- [Source data]:

※

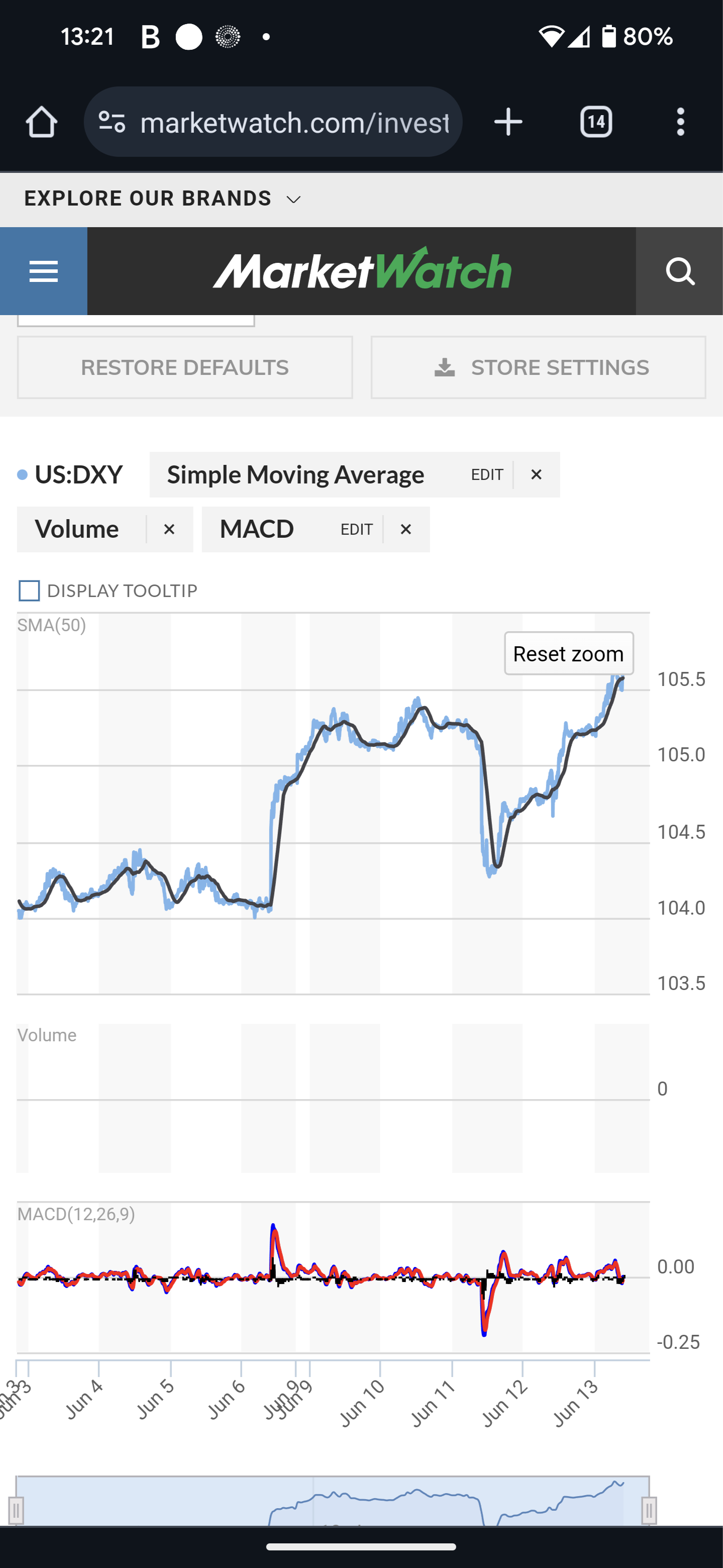723x1568 pixels.
Task: Open the MarketWatch hamburger menu
Action: click(x=43, y=271)
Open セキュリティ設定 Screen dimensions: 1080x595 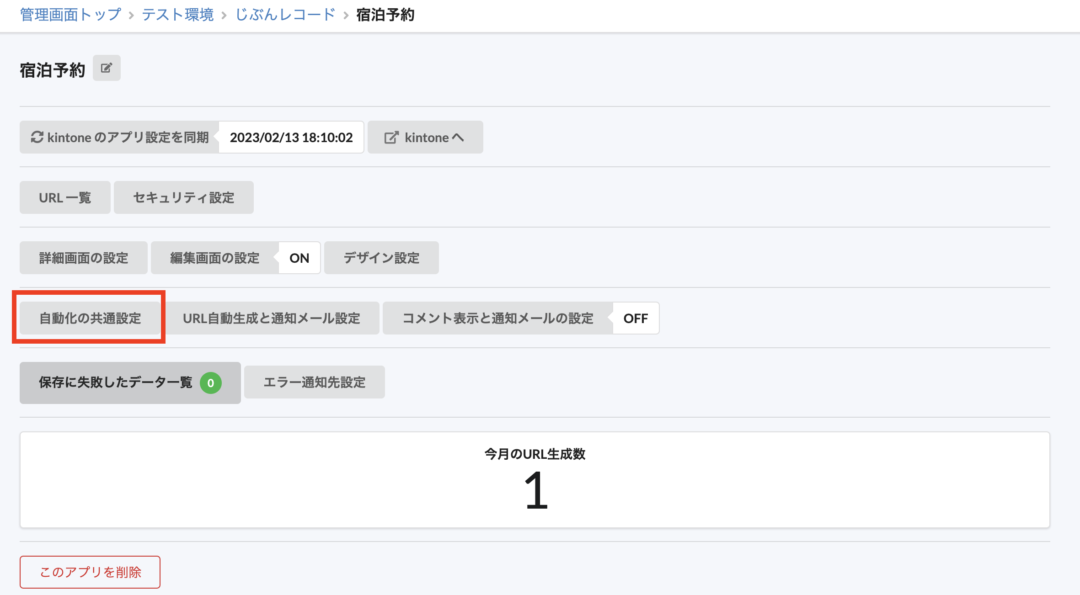tap(183, 197)
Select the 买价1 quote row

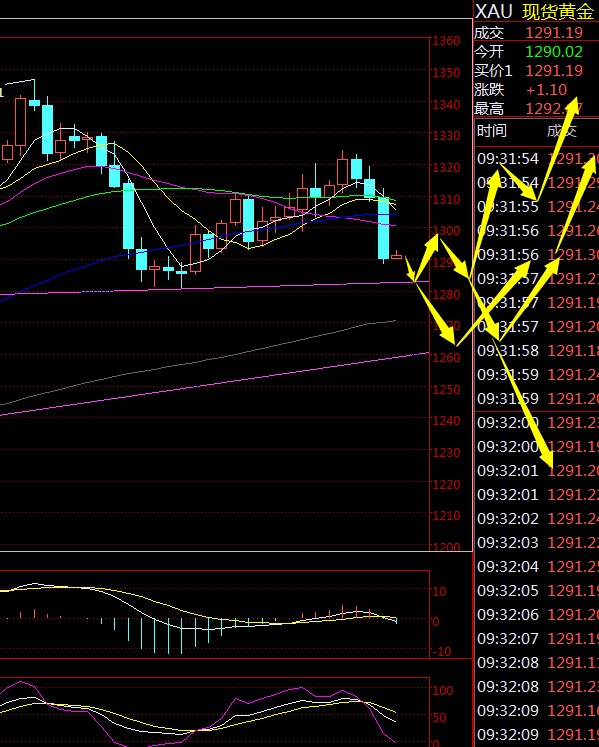click(536, 71)
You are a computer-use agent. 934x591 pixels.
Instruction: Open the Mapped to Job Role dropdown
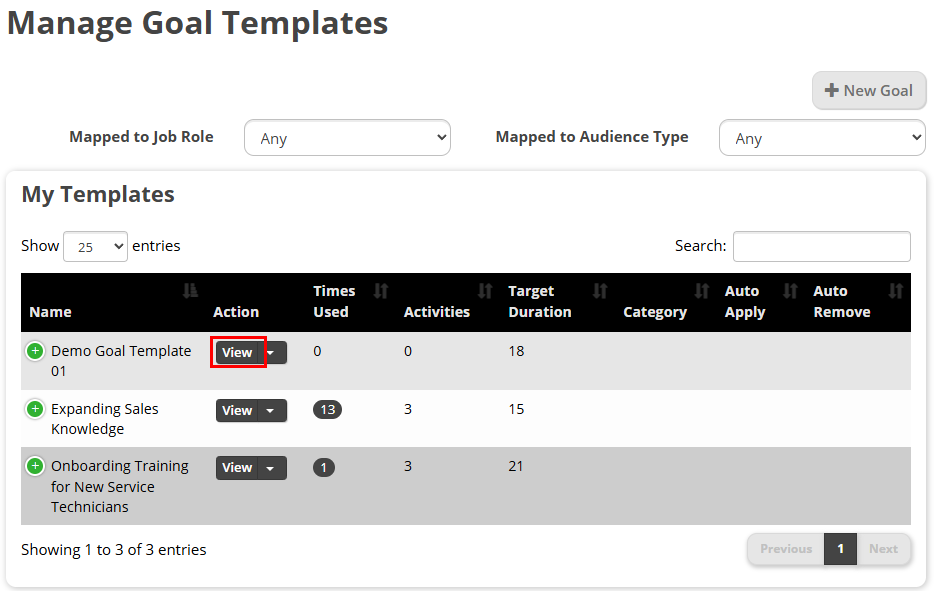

※

Return the lines of the material verbatim, from the line containing "You are a computer-use agent. 934x591 pixels." through the end of the material, including both ends, and leave the pictures out of your answer.

You are a computer-use agent. 934x591 pixels.
Instruction: Open the Mapped to Job Role dropdown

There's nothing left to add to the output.